**Written instruction 1**
Summarize the density-ratio problem in two sentences.
**Written instruction 2**
List every answer option in the density-ratio problem, with its letter.

[Begin Excerpt]

Question

A metal crystallizes into two cubic phases, face centered cubic (FCC) and body centered cubic (BCC), whose unit cell length are $4.5\stackrel{\circ }{\text{A}}$ and $3\stackrel{\circ }{\text{A}}$, respectively. Calculate the ratio of the densities of the BCC to the FCC lattice.

• A. $1.69$
• B. $2.66$
• C. $2.25$
• D. $1.25$

Answer 1

The correct option is A $1.69$

We know that, total number of atoms per unit cell of FCC is $4$ and total number of atoms per unit cell of BCC is $2$
$\text{So, density in FCC}=\frac{n_1\times \text{atomic weight}}{V_1\times N_A}$
Where, $V_1=\text{volume of unit cell}=a^3=(4.5\times {10}^{-8}{)}^3$
$\text{So, density in BCC}=\frac{n_2\times \text{atomic weight}}{V_2\times N_A}$
Where, $V_2=\text{volume of unit cell}=a^3=(3\times {10}^{-8}{)}^3$
Hence, $\frac{D_{BCC}}{D_{FCC}}=\frac{n_1\times V_2}{n_2\times V_1}=\frac{2\times (4.5\times {10}^{-8}{)}^3}{4\times (3\times {10}^{-8}{)}^3}=1.69$

[End Excerpt]
[Begin Collected data]

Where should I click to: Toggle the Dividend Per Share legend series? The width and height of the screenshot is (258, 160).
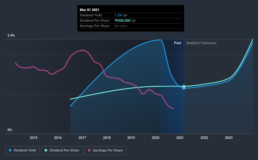(64, 151)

[End Collected data]

**Full answer 1**
A metal crystallizes in two cubic phases, FCC and BCC, with unit cell lengths of 4.5 Å and 3 Å, and the problem asks for the ratio of the BCC density to the FCC density. The answer marks option A, 1.69, as correct, basing the calculation on 4 atoms per unit cell for FCC, 2 for BCC, and the volume of each unit cell.

**Full answer 2**
A. 1.69
B. 2.66
C. 2.25
D. 1.25